Do you have the right to object to the possibility of four apartments being built next door to you? Most people would think they do if a development has an impact on their light, amenity and the value of their property. However, under the controversial Medium Density Housing Code (MDHC) introduced by the Liberal/National party (LNP) coalition in July last year, you could well soon lose that right.
Meeting the shadow minister for planning in the back streets of Suffolk Park where he grew up, Country Labor candidate for Ballina, Asren Pugh said, ‘This means that the first a neighbour might know about a “manor house” consisting of four apartments being built on a 600 square metre block next to them is when the concrete truck arrives to pour a slab. It will have a bigger impact on our town than West Byron.’
Pugh believes it could quadruple the amount of housing in areas like Suffolk Park.
‘This “code” was forced on local councils and… it would mean a massive increase in density with no say for our local community or even a neighbour. It is an outrageous attack on our community and demonstrates the total inability of the Nationals to stand up for regional towns like ours,’ said Mr Pugh.
Scrapping the code
State shadow minister for planning Tania Mihailuk joined Mr Pugh in Byron Bay last week to announce Labor would scrap the controversial MDHC introduced by the Liberal/National party coalition if Labor wins the upcoming state election.

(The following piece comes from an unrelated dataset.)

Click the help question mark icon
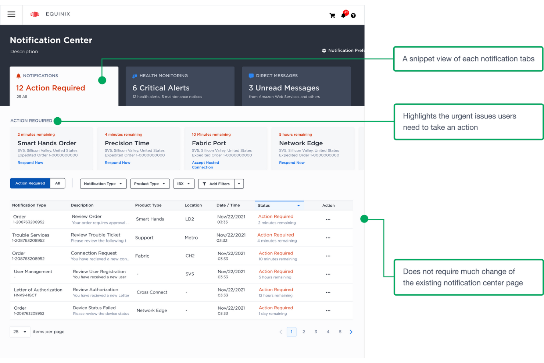 pos(353,15)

The MDHC was introduced in July last year and immediately drew the ire of many Sydney and regionally based councils, leading to a 12 month exemption for around 50 councils (including Byron and Ballina shire councils) from the code. This was ostensibly to allow councils time to assess their Local Environmental Plans (LEPs) to determine where the medium density housing zoning would apply.
Development free for all
Greens MP for Ballina Tamara Smith supports Labor’s call to scrap the proposed law and says, ‘The real horror with the manor house medium density plan is that there is no link to local infrastructure. We see this in places like Coolangatta where the housing boom was not matched with schools or preschools or parks.’

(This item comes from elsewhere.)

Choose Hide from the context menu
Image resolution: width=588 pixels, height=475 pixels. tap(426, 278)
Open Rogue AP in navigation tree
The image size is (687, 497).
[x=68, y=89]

‘What the LNP are delivering for our community with these planning laws is open slather Gold Coast/ Casuarina style property development. Coupled with the holiday let uncertainty it’s a carve up of what is too precious to lose – our essential Byron nature.
‘We are not against sustainable growth, but we need our infrastructure to catch up and we need homes that members of the community can rent – not more property development for outside investors.

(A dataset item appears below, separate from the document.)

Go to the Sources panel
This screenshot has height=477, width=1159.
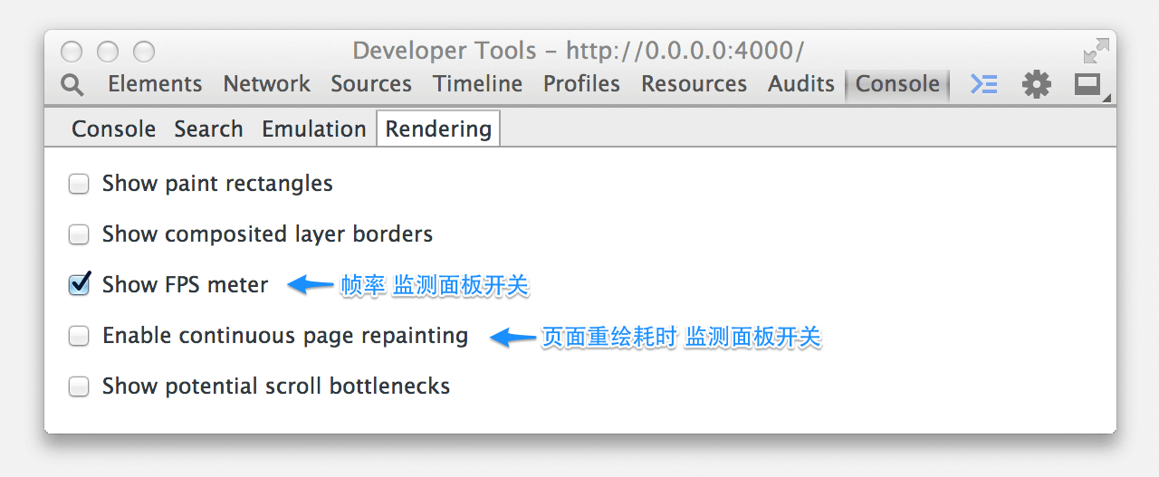(371, 84)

‘This is a cash cow for the LNP, because overnight it potentially multiplies stamp duty alone by a factor of three in all areas of the state zoned for medium density housing.
‘With Byron Shire contributing more stamp duty per capita than Bondi – without any of the benefits of public transport or funding from large numbers of ratepayers – it’s no wonder the local LNP are sneaking this in 100 days after the election.’
While Ms Mihailuk emphasised that she wanted to hand power back to councils to decide how their communities developed, she was unwilling to commit to the possibility – if elected – of reassessing the role of regional planning bodies like the Northern Regional Planning Panel (NRPP) and state-significant development assessment structures.
However, she said Labor were committed to removing the pre-gateway or rezoning reviews that allow developers to seek spot rezoning of land if they are not happy with the local council’s zoning.
The option was introduced by the NLP in 2012 as a ‘developer-friendly backdoor’ said Ms Mihailuk emphasising that they (spot rezonings) have allowed ‘non-conforming development proposals to proceed after they have been rejected by a council’.
But Ms Smith said, ‘Labor have a shocking record on planning laws and we will never forget that it was their premier Kristina Keneally who rammed through the West Byron rezoning. The Greens need to be there in parliament to keep Labor on track because their default setting is appalling when it comes to planning and links to property developers.’